Die Gondel besteht aus einer ringförmigen Gallerie aus Nußbaumholz mit Eisensteifung von im Ganzen 6 Meter Durchmesser. Der Rundgang, den sie bietet, um von ihr zwischen den Tragseilen hindurch die Vogelschau und das Wolkenpanorama zu genießen, ist überall 1 Meter breit, sodaß sich 2 Personen bequem ausweichen können; der doppelte Boden enthält Ballast und sonstiges Material. Innerhalb dieses ringförmigen Balcons, der also einen 4 Meter im Durchmesser haltenden offene Raum umschließt, geht das Kabel hinab, aber es ist nicht unmittelbar an dem Ballon, sondern an einer sinnreich construirten stählernen Federwage aufgehängt, die durch vier nach den vier Weltgegenden gerichtete Zifferblätter den Luftreisenden jeden Augenblick kund thut, wie groß die aufsteigende Kraft des Ballons und die Kraft des Windes ist. In Betreff des Kabels brauchen wir nach dem schon Angeführten nur hinzuzufügen, daß es 660 Meter lang und an dem oberen Ende 0,085, an dem unteren 0,065 Meter stark ist.

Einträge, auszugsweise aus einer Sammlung
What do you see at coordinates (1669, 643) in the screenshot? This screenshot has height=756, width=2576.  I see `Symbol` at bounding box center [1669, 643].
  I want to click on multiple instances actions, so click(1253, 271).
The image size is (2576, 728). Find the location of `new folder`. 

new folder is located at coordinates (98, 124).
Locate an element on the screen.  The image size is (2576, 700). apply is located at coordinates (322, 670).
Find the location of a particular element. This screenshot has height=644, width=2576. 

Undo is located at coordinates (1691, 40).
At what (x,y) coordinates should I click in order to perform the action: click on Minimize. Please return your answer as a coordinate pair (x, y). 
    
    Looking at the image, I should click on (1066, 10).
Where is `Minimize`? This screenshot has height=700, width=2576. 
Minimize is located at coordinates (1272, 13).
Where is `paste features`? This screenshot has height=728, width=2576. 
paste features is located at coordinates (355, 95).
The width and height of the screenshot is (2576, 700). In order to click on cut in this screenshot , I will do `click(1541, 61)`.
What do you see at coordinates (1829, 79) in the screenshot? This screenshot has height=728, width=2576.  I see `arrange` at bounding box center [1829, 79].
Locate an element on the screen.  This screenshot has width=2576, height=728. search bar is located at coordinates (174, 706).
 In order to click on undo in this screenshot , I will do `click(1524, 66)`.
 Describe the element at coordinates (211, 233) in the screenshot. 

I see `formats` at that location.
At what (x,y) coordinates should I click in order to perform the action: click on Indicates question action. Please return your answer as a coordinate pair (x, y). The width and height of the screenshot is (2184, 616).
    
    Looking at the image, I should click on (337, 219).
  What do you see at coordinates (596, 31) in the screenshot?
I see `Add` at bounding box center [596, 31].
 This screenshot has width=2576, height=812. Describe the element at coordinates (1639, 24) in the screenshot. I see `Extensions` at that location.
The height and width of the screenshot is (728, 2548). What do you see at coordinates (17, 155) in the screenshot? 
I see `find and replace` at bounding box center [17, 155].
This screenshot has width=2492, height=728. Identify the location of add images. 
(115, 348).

__ZU ERLEDIGEN__
a. Wie lang ist das Kabel laut der Quelle?
b. Übersetze diesen Satz aus der Quelle ins Englische: „In Betreff des Kabels brauchen wir nach dem schon Angeführten nur hinzuzufügen, daß es 660 Meter lang und an dem oberen Ende 0,085, an dem unteren 0,065 Meter stark ist.“

__ERGEBNISSE JE AUFGABE__
a. Das Kabel ist 660 Meter lang.

b. Regarding the cable, after what has already been stated, we need only add that it is 660 meters long and 0.085 meters thick at the upper end and 0.065 meters thick at the lower end.